Kardiyoloji
Yazar Zülfikar Danaoğlu • 12 Temmuz 2017 • Yorumlar:
Kimler İlgi Alanına Girer?
Koruyucu kardiyoloji ailede kalp rahatsızlığı olanlar, Hipertansiyon, metabolik sendrom, yüksek kolesterol ve sigara içinler ile ilgilenir. Muayene ve tetkiklerden sonra hasta risk grubuna göre değerlendirilerek her kişiye özel bir bakım ve tedavi planı belirlenir. Bu problemlere sahip olan herkes aynı risk oranına sahip değildir. Risk azaltılması hastanın kalp damar hastalığı ortaya çıkmadan veya hastalığı ilerlemeden kişiyi yaşam tarzı değişiklikleri konusunda eğitmek, gerekirse ilaç tedavisi ve düzenli izlem ile sağlanır.
Risk Değerlendirmesi
20- 30 yıl sonra bile kalp krizi ve felç gibi damar hastalıkları hep en büyük sorumlu olacağı şimdiden tahmin edilebilmektedir.
Hastalık birden bire değil yıllar içinde aşamalardan geçerek kalp krizi ve felce yol açmaktadır. Önce damar içinde bir çizgilenme ile başlayan süreç , hafif yağ ve kolesterol birikimi ile plaklara, ardından buraya bu artıkları temizlemeye gelen hücrelerin karıştığı darlıklar ve tıkanıklıklar ile sonuçlanır. İşte tedbir ya da tedavi bu aşamalardan hangisinde ne kadar erken başlanırsa o kadar etkin ve ucuz olur.
Kimin kalp krizi geçireceğini belirleyebilmek kardiyolojinin en temel çalışma ve araştırma konularından biridir. Ancak bu kadar gelişmeye rağmen kimin ne zaman kalp krizi geçireceğini yüzde yüz tahmin etmek imkansızdır. Ancak kimlerin risk altında olduğu konusunda geçmişe yönelik istatistiksel çalışmalar ve çok sayıda kişiyle yapılan gözlemsel çalışmalarda çok önemli mesafe kat edilmiştir. Hipertansiyon , diyabet ,tembel yaşam tarzı ve sigaranın damar sertliği yaptığı konusunda herkes hemfikirdir. Bu amaçla istatistiksel bilgilerden faydalanarak yaşa cinsiyete ve en son olarak ırklara göre farklı risk hesaplama formülleri geliştirilmişti. Özetle her kişiyi ayrı kefeye koymak , riskine göre değerlendirmek ve ilaç yada tetkik istemek gerekir.
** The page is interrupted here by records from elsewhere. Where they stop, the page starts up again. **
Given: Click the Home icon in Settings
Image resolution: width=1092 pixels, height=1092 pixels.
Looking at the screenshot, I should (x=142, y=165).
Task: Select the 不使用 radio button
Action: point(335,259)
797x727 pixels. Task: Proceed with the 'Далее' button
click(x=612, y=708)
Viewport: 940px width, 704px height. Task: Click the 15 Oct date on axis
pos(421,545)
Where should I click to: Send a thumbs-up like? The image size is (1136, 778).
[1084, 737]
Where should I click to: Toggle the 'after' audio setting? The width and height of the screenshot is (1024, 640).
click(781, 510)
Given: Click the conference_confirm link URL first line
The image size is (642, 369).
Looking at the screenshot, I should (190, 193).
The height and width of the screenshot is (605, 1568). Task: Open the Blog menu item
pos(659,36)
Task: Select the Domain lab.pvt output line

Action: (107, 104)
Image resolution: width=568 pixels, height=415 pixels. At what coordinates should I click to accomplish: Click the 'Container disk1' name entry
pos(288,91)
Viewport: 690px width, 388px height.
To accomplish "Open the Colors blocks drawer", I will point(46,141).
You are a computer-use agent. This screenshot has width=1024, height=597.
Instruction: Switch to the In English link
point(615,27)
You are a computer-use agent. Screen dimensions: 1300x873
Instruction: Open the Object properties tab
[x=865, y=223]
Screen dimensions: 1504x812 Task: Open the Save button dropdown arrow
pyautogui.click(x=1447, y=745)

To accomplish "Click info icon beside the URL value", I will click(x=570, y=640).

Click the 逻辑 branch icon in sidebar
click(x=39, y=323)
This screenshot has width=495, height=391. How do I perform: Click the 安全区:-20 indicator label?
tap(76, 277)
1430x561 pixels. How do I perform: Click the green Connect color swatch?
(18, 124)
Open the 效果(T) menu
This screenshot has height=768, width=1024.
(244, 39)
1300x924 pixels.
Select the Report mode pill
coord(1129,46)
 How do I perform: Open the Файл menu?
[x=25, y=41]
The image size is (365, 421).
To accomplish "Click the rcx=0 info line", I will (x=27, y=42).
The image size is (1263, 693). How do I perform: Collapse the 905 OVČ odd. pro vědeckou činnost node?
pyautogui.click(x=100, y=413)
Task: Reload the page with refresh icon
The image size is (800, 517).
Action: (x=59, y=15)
Bu konuda en rahat verilebilecek örnek günümüzün tartışması kolesterol yüksekliği ve kolesterol ilaçlarıdır. Bir grup kolesterolün kalp hastalıklarının en önemli sebebi olduğu karşı grup ise kolesterolün zararlı olmadığını dolayısı ile ilaç kullanımının gerekli olmadığını savunmaktadır. Bu konuda iki tarafın bazı yönlerden haklı olduğunu düşünüyorum. Bir örnekle açıklayayım. Günümüzde sosyal güvenlik kurumu dahil tüm kurumlar kolesterol ilacını ödeme koşulu olarak LDL kolesterol yada kötü kolesterol denen değeri dikkate almaktadır. Örneğin LDL değeri 190 ve üstü ise rahatlıkla her kurum reçetenizi öder ancak bu değerlere sahip herkes ilaç kullanmalı mıdır işte risk değerlendirmesi veya kişisel farklılıklara göre karar vermek çok önemli hale gelmektedir. Yani Ali’ nin kolesterol yüksekliği ile Velinin kolesterol yüksekliği rakamlar birebir olsa bile aynı değildir !!
- Yukarıdaki LDL değerini ele alalım. Bu LDL değeri kime ait 35 yaşındaki bir kadına mı?
- Yoksa yeni kalp krizi geçirmiş 52 yaşında bir erkeğe mi ? toplam kolesterol ve iyi kolesterol diye bilinen HDL değeri nedir?
Erkek hastada ilaç başlama konusunda hemen hemen tüm dünyada görüş birliği olmasına rağmen, kadın hastada sigara, diyabet hipertansiyon gibi ek risk faktörü yok ise ilaç başlamak hata olacaktır. gerçek şu ki bu ana kadar çıkmış dünyada kabul görmüş tüm risk hesaplama cetvellerinde kolesterol ile ilgili LDL değeri değil Toplam kolesterol/ iyi kolesterol (HDL) oranı dikkate alınmaktadır.
Bu bilgileri dikkate alarak yapılacak kaliteli bir görüşme ciddi anlamda anjio , efor testi ve benzeri tetkikleri ve gereksiz ila kullanımını azaltacaktır.